Santa Anna’s roller-coaster career did not end with his removal from office in late 1847. On April 20, 1853, the Napoleon of the West was inaugurated once more as president of the Mexican Republic. That presidency lasted about two and a half years, and in 1855 Santa Anna was exiled again. He visited New York in May 1866 and finished his memoirs in 1874, when he was permitted to return to Mexico as a private citizen. He died unnoticed in Mexico City on June 21, 1876. His career of ups and downs was symbolic of the confusion that gripped Mexico throughout the nineteenth century.
The Mexican War cast a pall over the relations between the United States and Mexico, a pall that lasts to this day because the Mexicans have never become reconciled to it. Their history since 1848 has not been happy: subjugation to the foreign emperor Maximilian; rebuilding by the celebrated Juarez soon thereafter; a long period of dictatorship under Díaz; revolutions shortly after the turn of the century; a one-party government—all accompanied by chronic poverty and corruption. Throughout their tribulations the Mexicans have found it convenient to blame the Colossus of the North for their misfortunes.
Indeed the United States has hardly been blameless since 1848, and its actions toward Mexico have been marred by such episodes as the Pershing Punitive Expedition (1916) in pursuit of Pancho Villa.
But even though U.S. actions during the last few decades have been generally honorable, resentment continues to smolder, and the war that raged between 1846 and 1848 is often cited as a major cause of Mexican woes: “Alas, poor Mexico! So far from God and so close to the United States!”
* Emory Upton, The Military Policy of the United States, pp. 216–18. The number of men in service were 31,024 regulars (old and new establishments and including 548 marines) and 73,532 volunteers.
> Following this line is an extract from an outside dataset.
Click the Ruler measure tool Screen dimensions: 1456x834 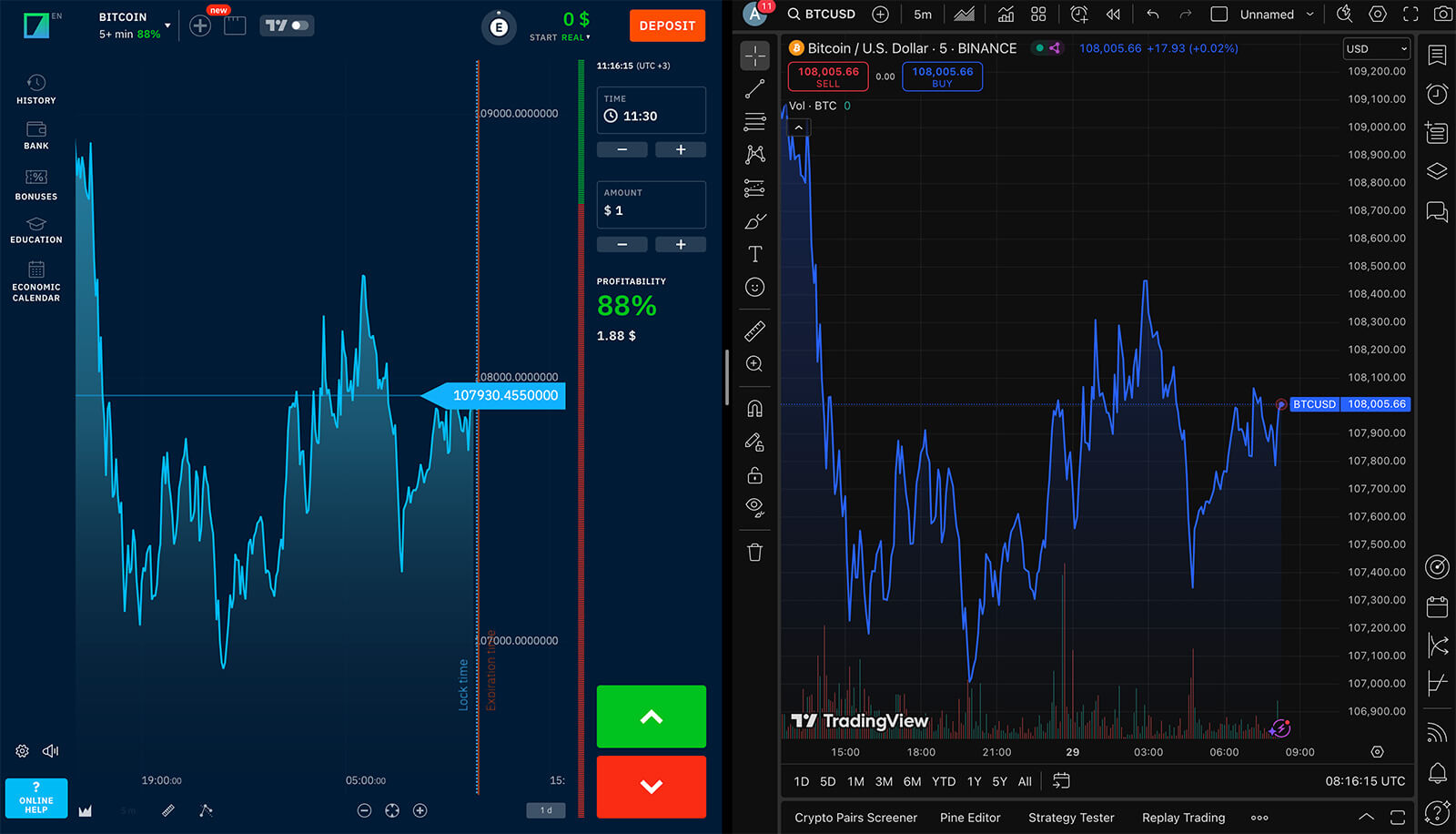pyautogui.click(x=754, y=331)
Of these 944 regulars (including nine marines) were killed or died of wounds; 607 volunteers met the same fate. Disease and accidents killed 5821 regulars (including three marines) and 6408 volunteers. In the field, the volunteer losses from disease far exceeded the rate for regulars, but the regulars had the job of garrisoning Veracruz and other unhealthy places. Only about one death in eight came from enemy action.
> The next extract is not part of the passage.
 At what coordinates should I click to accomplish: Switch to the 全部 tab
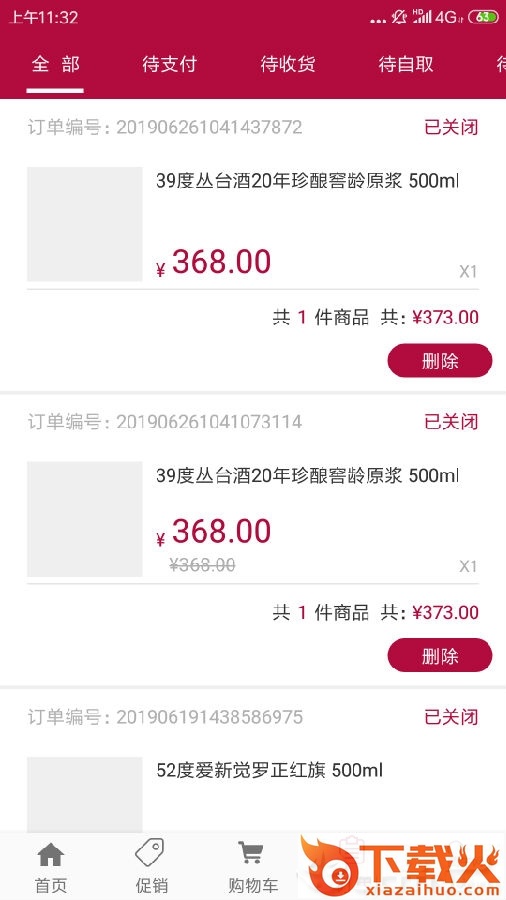(55, 64)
† Upton (p. 221) places expenditures during the years 1846–1848 at $74 million for the army, $27 million for the navy. This figure of $101 million exceeded the 1843 expenditure level by about $81 million. But taking into consideration all other expenditures, including $15 million payment to Mexico, Justin Smith estimates the total cost at about $100 million above “normal” expenditures. Justin Smith, vol. II, p. 267.
Mexican records were so poor—or nonexistent—that Justin Smith, the greatest scholar on the Mexican War, does not even address the subject.
‡ The Whigs nominated Scott in 1852. He was defeated by his former subordinate Franklin Pierce. He remained as general-in-chief, U.S. Army, until late in 1861, retiring with the rank of brevet lieutenant general.